Brief:
Using the data below, repeat all of it precisely.

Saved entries
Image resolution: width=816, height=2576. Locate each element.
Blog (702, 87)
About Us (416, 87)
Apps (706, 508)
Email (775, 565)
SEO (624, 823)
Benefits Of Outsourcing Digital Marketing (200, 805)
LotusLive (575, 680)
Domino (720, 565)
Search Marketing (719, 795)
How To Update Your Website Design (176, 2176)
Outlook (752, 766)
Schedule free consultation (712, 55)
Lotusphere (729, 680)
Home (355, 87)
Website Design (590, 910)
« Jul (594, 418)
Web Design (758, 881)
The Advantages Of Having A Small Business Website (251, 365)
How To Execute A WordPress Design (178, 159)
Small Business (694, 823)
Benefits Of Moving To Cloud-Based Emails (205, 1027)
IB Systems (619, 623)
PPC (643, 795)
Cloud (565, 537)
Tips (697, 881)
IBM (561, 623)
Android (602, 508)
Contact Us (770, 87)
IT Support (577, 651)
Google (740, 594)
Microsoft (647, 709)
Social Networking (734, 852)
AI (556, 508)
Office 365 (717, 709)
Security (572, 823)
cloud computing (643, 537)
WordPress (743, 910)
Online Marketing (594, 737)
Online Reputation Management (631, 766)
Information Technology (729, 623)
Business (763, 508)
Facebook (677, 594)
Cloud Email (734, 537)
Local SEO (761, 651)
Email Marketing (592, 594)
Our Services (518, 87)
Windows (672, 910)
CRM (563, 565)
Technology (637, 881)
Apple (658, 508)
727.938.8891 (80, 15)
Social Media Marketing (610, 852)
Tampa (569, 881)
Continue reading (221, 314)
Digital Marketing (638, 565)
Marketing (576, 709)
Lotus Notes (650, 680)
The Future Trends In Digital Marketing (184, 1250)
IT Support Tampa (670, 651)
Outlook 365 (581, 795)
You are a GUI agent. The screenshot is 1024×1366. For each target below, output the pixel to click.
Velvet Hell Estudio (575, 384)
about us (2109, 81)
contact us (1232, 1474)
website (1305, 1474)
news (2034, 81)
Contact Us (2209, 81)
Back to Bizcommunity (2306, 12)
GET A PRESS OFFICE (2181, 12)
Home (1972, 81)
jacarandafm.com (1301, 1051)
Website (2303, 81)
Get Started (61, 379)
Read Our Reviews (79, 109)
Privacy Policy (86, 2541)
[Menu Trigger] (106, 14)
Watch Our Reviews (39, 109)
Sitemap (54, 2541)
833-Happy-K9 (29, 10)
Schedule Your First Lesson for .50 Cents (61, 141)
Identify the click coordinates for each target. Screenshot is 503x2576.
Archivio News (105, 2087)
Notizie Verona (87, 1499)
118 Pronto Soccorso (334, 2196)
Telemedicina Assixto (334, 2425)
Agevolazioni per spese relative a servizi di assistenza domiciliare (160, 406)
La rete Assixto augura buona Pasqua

Result:
Image resolution: width=816, height=2576. Locate each element.
Blog (702, 87)
About Us (416, 87)
Apps (706, 508)
Email (775, 565)
SEO (624, 823)
Benefits Of Outsourcing Digital Marketing (200, 805)
LotusLive (575, 680)
Domino (720, 565)
Search Marketing (719, 795)
How To Update Your Website Design (176, 2176)
Outlook (752, 766)
Schedule free consultation (712, 55)
Lotusphere (729, 680)
Home (355, 87)
Website Design (590, 910)
« Jul (594, 418)
Web Design (758, 881)
The Advantages Of Having A Small Business Website (251, 365)
How To Execute A WordPress Design (178, 159)
Small Business (694, 823)
Benefits Of Moving To Cloud-Based Emails (205, 1027)
IB Systems (619, 623)
PPC (643, 795)
Cloud (565, 537)
Tips (697, 881)
IBM (561, 623)
Android (602, 508)
Contact Us (770, 87)
IT Support (577, 651)
Google (740, 594)
Microsoft (647, 709)
Social Networking (734, 852)
AI (556, 508)
Office 365 (717, 709)
Security (572, 823)
cloud computing (643, 537)
WordPress (743, 910)
Online Marketing (594, 737)
Online Reputation Management (631, 766)
Information Technology (729, 623)
Business (763, 508)
Facebook (677, 594)
Cloud Email (734, 537)
Local SEO (761, 651)
Email Marketing (592, 594)
Our Services (518, 87)
Windows (672, 910)
CRM (563, 565)
Technology (637, 881)
Apple (658, 508)
727.938.8891 (80, 15)
Social Media Marketing (610, 852)
Tampa (569, 881)
Continue reading (221, 314)
Digital Marketing (638, 565)
Marketing (576, 709)
Lotus Notes (650, 680)
The Future Trends In Digital Marketing (184, 1250)
IT Support Tampa (670, 651)
Outlook 365 (581, 795)
You are a GUI agent. The screenshot is 1024×1366. For each target below, output the pixel to click.
Velvet Hell Estudio (575, 384)
about us (2109, 81)
contact us (1232, 1474)
website (1305, 1474)
news (2034, 81)
Contact Us (2209, 81)
Back to Bizcommunity (2306, 12)
GET A PRESS OFFICE (2181, 12)
Home (1972, 81)
jacarandafm.com (1301, 1051)
Website (2303, 81)
Get Started (61, 379)
Read Our Reviews (79, 109)
Privacy Policy (86, 2541)
[Menu Trigger] (106, 14)
Watch Our Reviews (39, 109)
Sitemap (54, 2541)
833-Happy-K9 (29, 10)
Schedule Your First Lesson for .50 Cents (61, 141)
Identify the click coordinates for each target. Screenshot is 503x2576.
Archivio News (105, 2087)
Notizie Verona (87, 1499)
118 Pronto Soccorso (334, 2196)
Telemedicina Assixto (334, 2425)
Agevolazioni per spese relative a servizi di assistenza domiciliare (160, 406)
La rete Assixto augura buona Pasqua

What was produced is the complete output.